We have two live pets in our house. I don't count Nathan's fish as pets, they are just decorations. Both of our "real" pets are dogs. The oldest dog is Tator, aka Francesca Elizabeth. The other dog is Bailey and she is an entirely different post.
Tator is a Siberian Husky with a fantastic blood line, not that her blood line was important to us when we picked her out. The things that struck us when we met her were the facts that she was the most beautiful dog I had ever seen, and all she wanted to do was snuggle in my lap. Cute and cuddly...what else mattered?
We brought Tator home almost fourteen years ago. We had somehow lost our dog naming abilities after we picked her out, so she spent several weeks being called "Hey Puppy!" We knew we wanted a fun, dog type name and we also wanted a second, more regal name on her official papers (to be respectful of her blood line). The regal name was much easier for us to come up with. She is partially named after my sister and the other part was just a fancy name I liked :) It was mid-winter when I scooped her up to bring her outside for her nightly outdoor task when we were struck with her name:
Me: "She's like a sack of potatoes!"
Nathan: "Hey, let's call her Tator."
Me: "Okay, Tator is a pretty cool name and it's way better then 'hey puppy'."
So began our years with Tator. Her puppy years were fun. She stayed true to being the cute and cuddly puppy I picked out. Her "teen" years were a mess. Tator decided she didn't like me and *clearly* had it in for me. Nathan would leave the house and Tator would be mean to me. Granted I am a bit on the sensitive side, but I still felt threatened. Soon after the teen years she realized I wasn't going anywhere and we ended up with a respectful agreement. I would feed her, take her places, keep her groomed, clean up after her, and bring her to the vet. She would let me live in her house and sleep with her mate.
......
# WHAT NEEDS TO BE DONE:
Pick up the post about Tator the Siberian Husky after its final sentence and keep it going.

# EXCERPTED DATA:
......
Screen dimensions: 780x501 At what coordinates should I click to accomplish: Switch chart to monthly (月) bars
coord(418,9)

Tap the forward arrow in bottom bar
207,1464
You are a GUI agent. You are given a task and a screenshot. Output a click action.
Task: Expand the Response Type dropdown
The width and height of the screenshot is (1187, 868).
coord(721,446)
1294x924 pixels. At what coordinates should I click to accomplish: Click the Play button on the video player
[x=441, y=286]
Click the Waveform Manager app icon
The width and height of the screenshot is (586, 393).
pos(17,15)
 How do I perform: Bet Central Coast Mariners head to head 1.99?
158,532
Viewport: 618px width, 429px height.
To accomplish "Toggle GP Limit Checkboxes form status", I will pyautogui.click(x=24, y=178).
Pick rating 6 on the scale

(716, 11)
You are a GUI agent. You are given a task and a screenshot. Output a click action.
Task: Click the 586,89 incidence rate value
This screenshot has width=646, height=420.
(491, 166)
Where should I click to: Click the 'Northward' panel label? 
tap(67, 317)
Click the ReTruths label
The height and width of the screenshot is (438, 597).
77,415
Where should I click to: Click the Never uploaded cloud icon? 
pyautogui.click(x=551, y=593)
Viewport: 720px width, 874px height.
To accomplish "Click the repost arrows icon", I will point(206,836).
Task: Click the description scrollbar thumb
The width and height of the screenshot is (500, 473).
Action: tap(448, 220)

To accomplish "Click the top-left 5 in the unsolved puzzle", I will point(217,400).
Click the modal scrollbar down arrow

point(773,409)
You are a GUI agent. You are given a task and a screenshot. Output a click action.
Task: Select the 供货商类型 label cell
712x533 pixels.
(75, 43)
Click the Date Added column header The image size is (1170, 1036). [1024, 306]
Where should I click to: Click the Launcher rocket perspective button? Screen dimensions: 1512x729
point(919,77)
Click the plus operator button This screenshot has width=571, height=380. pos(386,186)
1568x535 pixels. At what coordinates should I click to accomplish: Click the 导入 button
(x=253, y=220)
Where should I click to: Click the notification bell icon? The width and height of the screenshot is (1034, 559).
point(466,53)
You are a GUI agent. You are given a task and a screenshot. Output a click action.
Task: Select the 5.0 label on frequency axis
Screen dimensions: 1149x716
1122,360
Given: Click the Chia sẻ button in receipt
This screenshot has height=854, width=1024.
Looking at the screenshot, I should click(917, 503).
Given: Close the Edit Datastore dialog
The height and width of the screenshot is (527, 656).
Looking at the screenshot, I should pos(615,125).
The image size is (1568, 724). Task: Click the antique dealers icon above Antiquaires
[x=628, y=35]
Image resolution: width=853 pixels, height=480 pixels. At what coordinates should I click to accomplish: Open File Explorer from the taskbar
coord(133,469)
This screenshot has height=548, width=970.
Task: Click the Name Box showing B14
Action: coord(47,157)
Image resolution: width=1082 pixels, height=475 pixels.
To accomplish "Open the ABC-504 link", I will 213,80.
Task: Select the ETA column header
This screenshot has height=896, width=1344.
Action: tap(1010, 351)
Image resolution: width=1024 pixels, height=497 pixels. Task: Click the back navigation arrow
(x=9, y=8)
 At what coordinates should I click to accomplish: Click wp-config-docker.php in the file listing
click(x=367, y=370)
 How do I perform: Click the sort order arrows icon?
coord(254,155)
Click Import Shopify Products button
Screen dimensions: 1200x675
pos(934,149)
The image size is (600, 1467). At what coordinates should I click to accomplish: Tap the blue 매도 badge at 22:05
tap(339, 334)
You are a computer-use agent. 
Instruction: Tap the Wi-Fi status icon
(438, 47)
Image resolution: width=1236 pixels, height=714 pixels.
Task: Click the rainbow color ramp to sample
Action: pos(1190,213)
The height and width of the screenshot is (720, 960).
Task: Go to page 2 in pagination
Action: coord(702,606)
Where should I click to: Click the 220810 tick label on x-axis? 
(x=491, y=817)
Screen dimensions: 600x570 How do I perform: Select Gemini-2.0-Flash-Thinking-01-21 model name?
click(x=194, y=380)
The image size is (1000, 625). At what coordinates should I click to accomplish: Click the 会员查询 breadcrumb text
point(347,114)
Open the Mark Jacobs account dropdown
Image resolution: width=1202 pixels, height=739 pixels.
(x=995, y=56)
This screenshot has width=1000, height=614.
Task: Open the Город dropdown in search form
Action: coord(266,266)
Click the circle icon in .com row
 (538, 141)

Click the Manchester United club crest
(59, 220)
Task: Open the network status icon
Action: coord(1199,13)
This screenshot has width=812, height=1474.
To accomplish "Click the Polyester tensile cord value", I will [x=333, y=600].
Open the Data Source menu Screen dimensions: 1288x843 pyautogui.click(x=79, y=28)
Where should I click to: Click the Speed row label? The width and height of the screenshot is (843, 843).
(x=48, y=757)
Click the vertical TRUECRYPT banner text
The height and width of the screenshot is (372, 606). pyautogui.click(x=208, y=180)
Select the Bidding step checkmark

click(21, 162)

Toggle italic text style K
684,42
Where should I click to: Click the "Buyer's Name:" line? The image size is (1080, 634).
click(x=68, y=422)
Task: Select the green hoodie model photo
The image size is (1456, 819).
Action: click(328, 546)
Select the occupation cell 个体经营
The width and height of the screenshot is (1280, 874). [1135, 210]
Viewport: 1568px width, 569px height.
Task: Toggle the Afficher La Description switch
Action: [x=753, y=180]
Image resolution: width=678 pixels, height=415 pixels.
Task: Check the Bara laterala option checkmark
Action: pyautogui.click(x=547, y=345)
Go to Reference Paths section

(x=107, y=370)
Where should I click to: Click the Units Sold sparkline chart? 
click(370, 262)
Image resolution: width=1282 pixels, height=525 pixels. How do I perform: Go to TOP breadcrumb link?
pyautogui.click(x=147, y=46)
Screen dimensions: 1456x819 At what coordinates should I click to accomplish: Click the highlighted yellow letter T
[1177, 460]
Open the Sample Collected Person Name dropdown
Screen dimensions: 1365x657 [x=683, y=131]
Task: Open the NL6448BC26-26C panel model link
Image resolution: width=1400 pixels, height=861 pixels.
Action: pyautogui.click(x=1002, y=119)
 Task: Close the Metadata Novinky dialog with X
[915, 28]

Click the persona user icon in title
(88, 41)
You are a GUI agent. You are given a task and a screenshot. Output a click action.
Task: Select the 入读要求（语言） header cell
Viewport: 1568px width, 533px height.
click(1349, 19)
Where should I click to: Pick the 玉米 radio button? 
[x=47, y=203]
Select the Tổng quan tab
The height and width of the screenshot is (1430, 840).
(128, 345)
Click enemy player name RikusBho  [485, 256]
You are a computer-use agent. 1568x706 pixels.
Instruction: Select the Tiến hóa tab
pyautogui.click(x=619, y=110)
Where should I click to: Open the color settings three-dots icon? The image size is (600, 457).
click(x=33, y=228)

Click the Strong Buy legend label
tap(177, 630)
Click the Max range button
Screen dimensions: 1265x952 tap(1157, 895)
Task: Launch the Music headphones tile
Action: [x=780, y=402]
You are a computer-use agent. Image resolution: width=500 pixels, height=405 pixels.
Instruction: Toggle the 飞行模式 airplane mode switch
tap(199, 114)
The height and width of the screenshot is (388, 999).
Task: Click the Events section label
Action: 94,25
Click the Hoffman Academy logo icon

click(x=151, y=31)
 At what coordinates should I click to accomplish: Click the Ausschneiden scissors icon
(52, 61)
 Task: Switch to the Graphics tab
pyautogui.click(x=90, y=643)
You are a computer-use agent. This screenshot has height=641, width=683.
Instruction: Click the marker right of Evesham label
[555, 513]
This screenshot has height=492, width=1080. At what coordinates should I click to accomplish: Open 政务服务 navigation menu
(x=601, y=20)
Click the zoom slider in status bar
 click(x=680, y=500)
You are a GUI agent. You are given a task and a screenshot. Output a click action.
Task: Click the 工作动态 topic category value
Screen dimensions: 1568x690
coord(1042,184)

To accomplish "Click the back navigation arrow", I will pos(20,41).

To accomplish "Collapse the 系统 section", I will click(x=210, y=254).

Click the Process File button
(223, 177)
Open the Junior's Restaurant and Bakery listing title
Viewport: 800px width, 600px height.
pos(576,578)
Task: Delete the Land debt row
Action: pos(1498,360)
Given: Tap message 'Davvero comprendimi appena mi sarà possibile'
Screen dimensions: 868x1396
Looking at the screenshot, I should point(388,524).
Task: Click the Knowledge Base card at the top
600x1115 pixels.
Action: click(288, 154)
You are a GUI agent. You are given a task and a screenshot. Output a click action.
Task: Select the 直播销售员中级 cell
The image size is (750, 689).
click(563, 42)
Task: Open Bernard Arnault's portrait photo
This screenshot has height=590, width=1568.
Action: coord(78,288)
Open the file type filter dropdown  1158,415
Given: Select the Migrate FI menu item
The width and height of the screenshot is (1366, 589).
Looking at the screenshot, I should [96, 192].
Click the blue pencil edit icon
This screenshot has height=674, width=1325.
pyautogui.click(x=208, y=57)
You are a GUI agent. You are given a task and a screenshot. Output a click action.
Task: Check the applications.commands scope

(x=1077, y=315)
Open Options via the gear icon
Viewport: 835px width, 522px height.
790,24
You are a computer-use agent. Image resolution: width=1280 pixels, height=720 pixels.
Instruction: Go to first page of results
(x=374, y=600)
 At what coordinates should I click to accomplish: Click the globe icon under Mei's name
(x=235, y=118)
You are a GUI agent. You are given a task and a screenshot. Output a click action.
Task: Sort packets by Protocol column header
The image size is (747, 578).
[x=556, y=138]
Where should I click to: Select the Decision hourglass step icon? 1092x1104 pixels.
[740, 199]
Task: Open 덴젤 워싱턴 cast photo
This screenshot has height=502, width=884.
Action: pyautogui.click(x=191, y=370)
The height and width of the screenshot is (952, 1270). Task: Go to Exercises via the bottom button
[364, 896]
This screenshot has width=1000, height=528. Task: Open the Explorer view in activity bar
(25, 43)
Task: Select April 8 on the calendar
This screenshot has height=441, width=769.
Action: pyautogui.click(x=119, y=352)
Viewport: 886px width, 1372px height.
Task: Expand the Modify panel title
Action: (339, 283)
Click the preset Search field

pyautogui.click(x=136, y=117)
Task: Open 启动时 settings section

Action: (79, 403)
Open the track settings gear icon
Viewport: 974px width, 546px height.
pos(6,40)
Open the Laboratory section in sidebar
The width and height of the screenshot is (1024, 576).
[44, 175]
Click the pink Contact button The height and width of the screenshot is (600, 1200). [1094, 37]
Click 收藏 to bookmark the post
......
# EXPECTED ANSWER:
There are so many stories I could tell you about her I would consider writing a book, but this is only a blog and the point of this blog is to say out loud that she is old and she's not feeling well. The average life expectancy of a Siberian Husky is 10-14 years. We're lucky that we've had 14 eventful and wonderful years with her, but I am sad that I see it coming to an end.
Besides suffering from "old-age", Tator is suffering from arthritis of the hips. To help her with her pain and mobility we give her an anti-inflammatory medicine. The anti-inflammatory meds will cause damage to her liver. To off set the damage to the liver we are trying things like plain yogurt and cottage cheese. Her stomach has become even more sensitive these days so we also give her pro-biotics. I feel like we are constantly taping her together with one band-aid or another. Some people may understand this and some won't. I'm okay with that.
Over the last year she has had more and more series of tummy discomfort. She has been spending lengthy times being restless and agitated, but then recovering and seeming fine again. Each time we head into an episode I wonder if this will be the last? How many more times can we all do this? How many more sleepless nights can we all take? Is she hurting? Is she sad?
As she spent today outside, by herself, in the yard, unwilling to come in... I miss her already. I'd go out there and stroke her bony body and hope that she feels better soon. You see, I'm not ready to let her go yet. I'm not ready to have less dog hair on my floors, on my furniture, on my clothes, or in my food. I'm not ready to have more freedom and more money.
I am not ready to be a one dog family.
Updated 1/15/2010
Francesca Elizabeth will be resting peacefully today. We are preparing our good-byes, going through our photos and memories, and showing her that we will always love her.
5 comments:
:'(
Very beautifully written. I'm choked up...sweet Tator.
Lovely words explaining a difficult time.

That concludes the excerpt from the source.